Start of AVAILABLE RECORDS

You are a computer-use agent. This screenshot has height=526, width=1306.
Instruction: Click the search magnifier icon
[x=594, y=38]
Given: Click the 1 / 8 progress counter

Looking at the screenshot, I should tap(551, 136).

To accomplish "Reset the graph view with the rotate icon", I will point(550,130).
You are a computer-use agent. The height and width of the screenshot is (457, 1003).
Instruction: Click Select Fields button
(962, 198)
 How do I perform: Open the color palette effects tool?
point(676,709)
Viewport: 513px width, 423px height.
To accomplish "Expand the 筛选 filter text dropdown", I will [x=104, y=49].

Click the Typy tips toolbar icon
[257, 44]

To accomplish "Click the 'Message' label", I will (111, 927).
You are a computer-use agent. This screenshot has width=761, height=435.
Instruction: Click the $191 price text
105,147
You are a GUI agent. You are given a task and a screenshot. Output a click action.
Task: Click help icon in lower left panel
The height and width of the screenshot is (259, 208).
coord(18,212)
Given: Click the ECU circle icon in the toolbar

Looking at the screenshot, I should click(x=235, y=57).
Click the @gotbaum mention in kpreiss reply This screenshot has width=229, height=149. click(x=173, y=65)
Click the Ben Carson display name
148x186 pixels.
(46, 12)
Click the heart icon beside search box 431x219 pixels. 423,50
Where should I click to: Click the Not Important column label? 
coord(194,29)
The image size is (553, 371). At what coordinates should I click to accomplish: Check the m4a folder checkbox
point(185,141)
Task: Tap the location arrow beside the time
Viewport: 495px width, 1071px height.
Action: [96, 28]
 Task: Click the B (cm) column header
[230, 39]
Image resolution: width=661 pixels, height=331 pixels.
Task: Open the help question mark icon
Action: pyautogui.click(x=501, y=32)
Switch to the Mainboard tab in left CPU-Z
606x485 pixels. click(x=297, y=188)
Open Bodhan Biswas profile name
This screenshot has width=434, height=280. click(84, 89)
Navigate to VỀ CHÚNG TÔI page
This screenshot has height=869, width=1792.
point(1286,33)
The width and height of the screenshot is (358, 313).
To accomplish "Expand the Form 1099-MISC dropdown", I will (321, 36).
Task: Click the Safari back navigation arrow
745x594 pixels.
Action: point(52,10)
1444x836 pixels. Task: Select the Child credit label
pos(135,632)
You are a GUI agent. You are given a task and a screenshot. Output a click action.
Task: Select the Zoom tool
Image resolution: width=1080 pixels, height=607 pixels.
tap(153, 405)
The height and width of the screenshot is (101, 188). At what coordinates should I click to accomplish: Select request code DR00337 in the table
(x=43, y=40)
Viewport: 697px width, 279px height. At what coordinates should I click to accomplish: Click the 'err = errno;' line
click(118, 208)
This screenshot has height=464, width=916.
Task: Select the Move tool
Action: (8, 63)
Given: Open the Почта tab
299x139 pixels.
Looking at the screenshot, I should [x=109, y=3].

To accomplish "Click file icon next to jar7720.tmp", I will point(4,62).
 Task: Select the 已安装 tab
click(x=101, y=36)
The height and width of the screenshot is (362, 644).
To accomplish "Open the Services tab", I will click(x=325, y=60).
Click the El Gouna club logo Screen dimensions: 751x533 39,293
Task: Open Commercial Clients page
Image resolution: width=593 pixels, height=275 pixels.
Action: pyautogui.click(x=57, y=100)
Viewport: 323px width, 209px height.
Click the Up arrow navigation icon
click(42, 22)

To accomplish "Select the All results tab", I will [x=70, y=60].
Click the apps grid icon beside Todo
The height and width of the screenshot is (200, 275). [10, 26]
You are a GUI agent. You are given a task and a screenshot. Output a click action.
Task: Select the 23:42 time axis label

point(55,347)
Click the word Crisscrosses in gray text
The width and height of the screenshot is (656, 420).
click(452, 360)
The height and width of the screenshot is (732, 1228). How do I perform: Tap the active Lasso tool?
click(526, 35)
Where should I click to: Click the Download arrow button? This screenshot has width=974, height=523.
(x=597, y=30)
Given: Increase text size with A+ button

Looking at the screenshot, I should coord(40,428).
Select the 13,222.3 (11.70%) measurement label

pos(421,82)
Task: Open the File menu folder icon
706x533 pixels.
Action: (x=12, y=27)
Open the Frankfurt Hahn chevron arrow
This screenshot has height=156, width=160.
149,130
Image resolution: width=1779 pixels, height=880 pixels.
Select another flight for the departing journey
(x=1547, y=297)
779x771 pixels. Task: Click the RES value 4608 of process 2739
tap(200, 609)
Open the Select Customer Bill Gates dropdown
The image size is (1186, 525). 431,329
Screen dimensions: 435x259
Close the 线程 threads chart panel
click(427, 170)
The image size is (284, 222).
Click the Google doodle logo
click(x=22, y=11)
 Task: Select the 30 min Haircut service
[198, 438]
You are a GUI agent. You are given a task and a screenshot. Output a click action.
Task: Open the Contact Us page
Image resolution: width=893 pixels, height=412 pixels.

End of AVAILABLE RECORDS

Transcribe all of the entries without altering anything.

You are a computer-use agent. This screenshot has height=526, width=1306.
Instruction: Click the search magnifier icon
[x=594, y=38]
Given: Click the 1 / 8 progress counter

Looking at the screenshot, I should tap(551, 136).

To accomplish "Reset the graph view with the rotate icon", I will point(550,130).
You are a computer-use agent. The height and width of the screenshot is (457, 1003).
Instruction: Click Select Fields button
(962, 198)
 How do I perform: Open the color palette effects tool?
point(676,709)
Viewport: 513px width, 423px height.
To accomplish "Expand the 筛选 filter text dropdown", I will [x=104, y=49].

Click the Typy tips toolbar icon
[257, 44]

To accomplish "Click the 'Message' label", I will (111, 927).
You are a computer-use agent. This screenshot has width=761, height=435.
Instruction: Click the $191 price text
105,147
You are a GUI agent. You are given a task and a screenshot. Output a click action.
Task: Click help icon in lower left panel
The height and width of the screenshot is (259, 208).
coord(18,212)
Given: Click the ECU circle icon in the toolbar

Looking at the screenshot, I should click(x=235, y=57).
Click the @gotbaum mention in kpreiss reply This screenshot has width=229, height=149. click(x=173, y=65)
Click the Ben Carson display name
148x186 pixels.
(46, 12)
Click the heart icon beside search box 431x219 pixels. 423,50
Where should I click to: Click the Not Important column label? 
coord(194,29)
The image size is (553, 371). At what coordinates should I click to accomplish: Check the m4a folder checkbox
point(185,141)
Task: Tap the location arrow beside the time
Viewport: 495px width, 1071px height.
Action: [96, 28]
 Task: Click the B (cm) column header
[230, 39]
Image resolution: width=661 pixels, height=331 pixels.
Task: Open the help question mark icon
Action: pyautogui.click(x=501, y=32)
Switch to the Mainboard tab in left CPU-Z
606x485 pixels. click(x=297, y=188)
Open Bodhan Biswas profile name
This screenshot has width=434, height=280. click(84, 89)
Navigate to VỀ CHÚNG TÔI page
This screenshot has height=869, width=1792.
point(1286,33)
The width and height of the screenshot is (358, 313).
To accomplish "Expand the Form 1099-MISC dropdown", I will (321, 36).
Task: Click the Safari back navigation arrow
745x594 pixels.
Action: point(52,10)
1444x836 pixels. Task: Select the Child credit label
pos(135,632)
You are a GUI agent. You are given a task and a screenshot. Output a click action.
Task: Select the Zoom tool
Image resolution: width=1080 pixels, height=607 pixels.
tap(153, 405)
The height and width of the screenshot is (101, 188). At what coordinates should I click to accomplish: Select request code DR00337 in the table
(x=43, y=40)
Viewport: 697px width, 279px height. At what coordinates should I click to accomplish: Click the 'err = errno;' line
click(118, 208)
This screenshot has height=464, width=916.
Task: Select the Move tool
Action: (8, 63)
Given: Open the Почта tab
299x139 pixels.
Looking at the screenshot, I should [x=109, y=3].

To accomplish "Click file icon next to jar7720.tmp", I will point(4,62).
 Task: Select the 已安装 tab
click(x=101, y=36)
The height and width of the screenshot is (362, 644).
To accomplish "Open the Services tab", I will click(x=325, y=60).
Click the El Gouna club logo Screen dimensions: 751x533 39,293
Task: Open Commercial Clients page
Image resolution: width=593 pixels, height=275 pixels.
Action: pyautogui.click(x=57, y=100)
Viewport: 323px width, 209px height.
Click the Up arrow navigation icon
click(42, 22)

To accomplish "Select the All results tab", I will [x=70, y=60].
Click the apps grid icon beside Todo
The height and width of the screenshot is (200, 275). [10, 26]
You are a GUI agent. You are given a task and a screenshot. Output a click action.
Task: Select the 23:42 time axis label

point(55,347)
Click the word Crisscrosses in gray text
The width and height of the screenshot is (656, 420).
click(452, 360)
The height and width of the screenshot is (732, 1228). How do I perform: Tap the active Lasso tool?
click(526, 35)
Where should I click to: Click the Download arrow button? This screenshot has width=974, height=523.
(x=597, y=30)
Given: Increase text size with A+ button

Looking at the screenshot, I should coord(40,428).
Select the 13,222.3 (11.70%) measurement label

pos(421,82)
Task: Open the File menu folder icon
706x533 pixels.
Action: (x=12, y=27)
Open the Frankfurt Hahn chevron arrow
This screenshot has height=156, width=160.
149,130
Image resolution: width=1779 pixels, height=880 pixels.
Select another flight for the departing journey
(x=1547, y=297)
779x771 pixels. Task: Click the RES value 4608 of process 2739
tap(200, 609)
Open the Select Customer Bill Gates dropdown
The image size is (1186, 525). 431,329
Screen dimensions: 435x259
Close the 线程 threads chart panel
click(427, 170)
The image size is (284, 222).
Click the Google doodle logo
click(x=22, y=11)
 Task: Select the 30 min Haircut service
[198, 438]
You are a GUI agent. You are given a task and a screenshot. Output a click action.
Task: Open the Contact Us page
Image resolution: width=893 pixels, height=412 pixels.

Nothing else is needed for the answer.